From the entries that follow, list every line in which the string "кухня" appears.
━━ Task inputs
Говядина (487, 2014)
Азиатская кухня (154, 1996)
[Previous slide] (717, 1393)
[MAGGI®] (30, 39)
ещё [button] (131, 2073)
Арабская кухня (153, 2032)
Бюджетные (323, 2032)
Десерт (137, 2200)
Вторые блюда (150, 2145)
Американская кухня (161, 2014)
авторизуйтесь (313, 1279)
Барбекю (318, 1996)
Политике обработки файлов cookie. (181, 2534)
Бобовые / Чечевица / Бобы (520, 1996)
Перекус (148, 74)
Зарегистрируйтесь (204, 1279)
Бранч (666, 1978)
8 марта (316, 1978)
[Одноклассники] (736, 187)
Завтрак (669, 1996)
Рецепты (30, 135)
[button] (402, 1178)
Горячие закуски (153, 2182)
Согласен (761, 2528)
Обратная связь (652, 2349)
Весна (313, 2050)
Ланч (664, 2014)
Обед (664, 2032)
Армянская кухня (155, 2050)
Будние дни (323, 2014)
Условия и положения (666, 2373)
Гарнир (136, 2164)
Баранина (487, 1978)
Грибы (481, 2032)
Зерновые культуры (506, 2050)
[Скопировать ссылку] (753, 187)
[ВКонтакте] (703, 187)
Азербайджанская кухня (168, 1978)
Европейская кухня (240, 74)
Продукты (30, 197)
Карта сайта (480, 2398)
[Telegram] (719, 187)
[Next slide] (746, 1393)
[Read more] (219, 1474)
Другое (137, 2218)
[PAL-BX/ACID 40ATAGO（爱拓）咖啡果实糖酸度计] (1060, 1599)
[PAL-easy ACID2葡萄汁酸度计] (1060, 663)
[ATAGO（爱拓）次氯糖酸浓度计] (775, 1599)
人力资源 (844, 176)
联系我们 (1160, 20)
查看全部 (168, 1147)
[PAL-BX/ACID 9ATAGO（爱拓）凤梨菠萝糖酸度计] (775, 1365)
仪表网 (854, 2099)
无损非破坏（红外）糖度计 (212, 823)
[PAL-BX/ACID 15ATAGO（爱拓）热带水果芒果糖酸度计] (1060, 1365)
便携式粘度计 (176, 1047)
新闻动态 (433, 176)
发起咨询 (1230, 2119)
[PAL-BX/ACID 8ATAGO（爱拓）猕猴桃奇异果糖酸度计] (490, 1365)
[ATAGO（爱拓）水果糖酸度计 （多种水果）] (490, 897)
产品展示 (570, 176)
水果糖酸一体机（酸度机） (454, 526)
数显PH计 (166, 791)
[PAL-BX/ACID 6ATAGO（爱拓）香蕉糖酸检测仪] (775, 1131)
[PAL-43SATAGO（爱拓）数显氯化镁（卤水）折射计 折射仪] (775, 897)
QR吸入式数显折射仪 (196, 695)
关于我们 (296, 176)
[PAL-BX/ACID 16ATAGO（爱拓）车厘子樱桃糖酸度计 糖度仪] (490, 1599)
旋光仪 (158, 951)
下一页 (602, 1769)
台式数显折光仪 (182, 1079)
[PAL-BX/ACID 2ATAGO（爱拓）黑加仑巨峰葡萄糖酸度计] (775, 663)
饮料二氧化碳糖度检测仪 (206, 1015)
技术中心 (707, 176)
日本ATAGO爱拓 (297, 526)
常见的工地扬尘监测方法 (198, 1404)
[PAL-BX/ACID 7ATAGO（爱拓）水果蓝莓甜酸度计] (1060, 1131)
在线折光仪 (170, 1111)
━━━━
## Solution below
Азиатская кухня (154, 1996)
Арабская кухня (153, 2032)
Американская кухня (161, 2014)
Армянская кухня (155, 2050)
Азербайджанская кухня (168, 1978)
Европейская кухня (240, 74)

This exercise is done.